The Code Project infrastructure: Consolidation

Vince Yonemitsu

Rate me:

5.00/5 (6 votes)

13 Apr 2012CPOL

26.5K

A series of articles that will hopefully guide you through some of our successes and failures in upgrading and maintaining our infrastructure.

Many SysAdmin’s have been in this boat before me, and many will follow. We have all been the new face at a company. You feel like you’re ready to take on the world and make a difference. It’s your time to make the business run faster, with fewer resources, lower its operating costs while increasing productivity and resources for internal and external customers.

You want everything to be streamlined, fast and with all the bells and whistles to make everyone happy, much like James Bond when he hops in his Austin Martin Vanquish. The problem is Q ran out of resources and gave you a 1989 K-Car Wagon. Sure it’s running and pretty good on gas, but plastic wood paneling has no place on a car in chase across the arctic, or in your server room.

When I started at the CodeProject everything was, for the most part, running perfectly fine. Servers were chugging along with some new, some old, some fast and some slow hardware. So why fix it if it’s not broken? Well broken is in the eye of the beholder, and just because you just put a new BlueTooth radio in your K-Car, it’s still…well… a K-Car.

I will be spending some time writing a series of articles that will hopefully guide you through some of our successes and failures.
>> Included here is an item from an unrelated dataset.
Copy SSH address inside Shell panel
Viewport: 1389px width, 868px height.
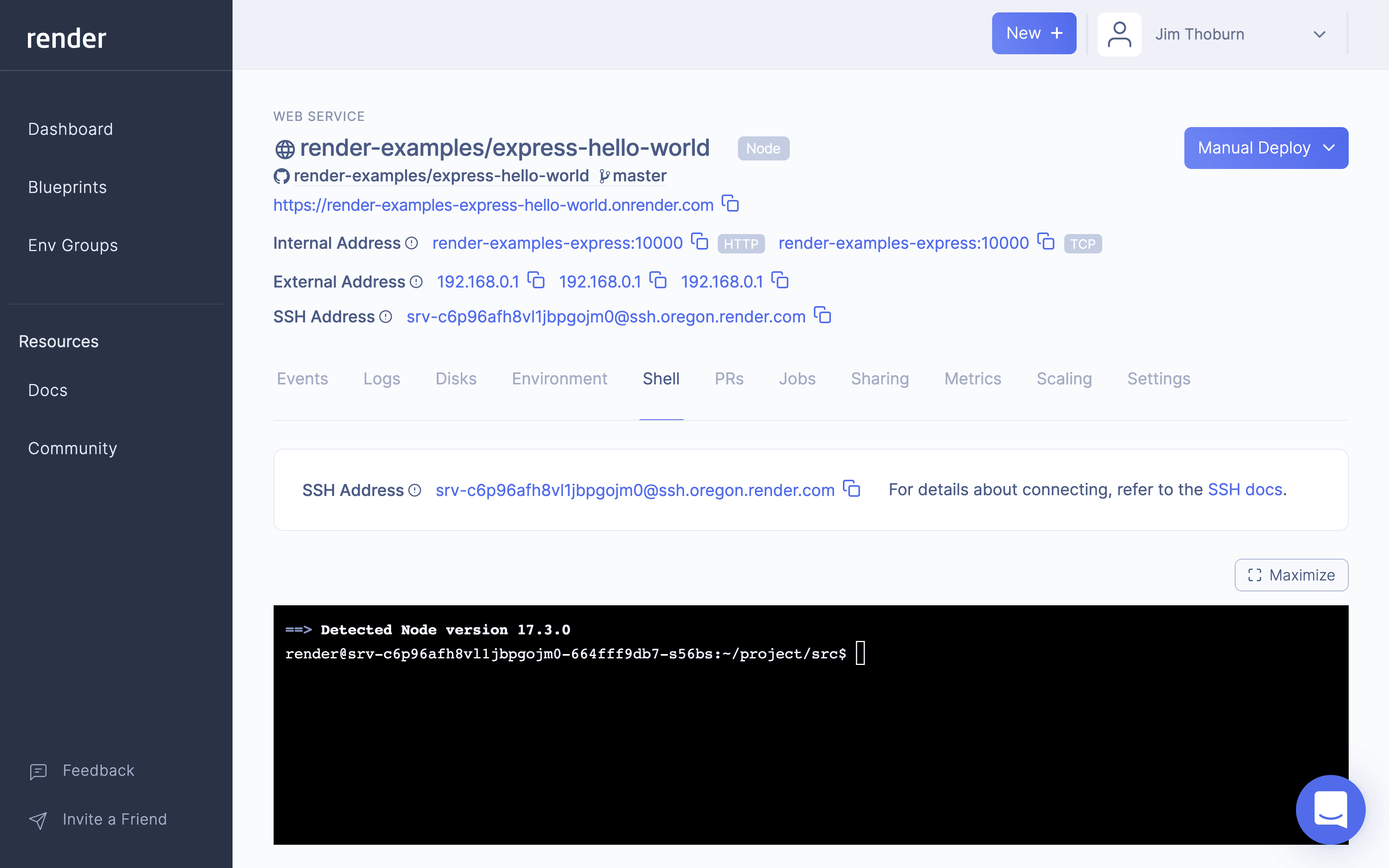(x=852, y=489)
Over the last year and bit we went from an old school non-virtualized, non-clustered off the shelf, buy a server, slam it in the rack and pop in the Windows DVD setup to a mix of Linux and Windows, Virtualized Servers, SAN’s, SQL Failover Clusters, Load Balancers and more. In the end we have reduced our Electricity requirements by two thirds, cut the number of physical servers down to less than half, and reduced our monthly Licensing budget by 30 percent yet we have increased the number of services while increasing or maintaining performance on all fronts.

Sounds great right? Well fasten your seatbelt. It’s a long and winding road ahead. Things are going to break, services will go down, staff will complain and you will encounter resistance. With proper planning, outages and other concerns can be mitigated.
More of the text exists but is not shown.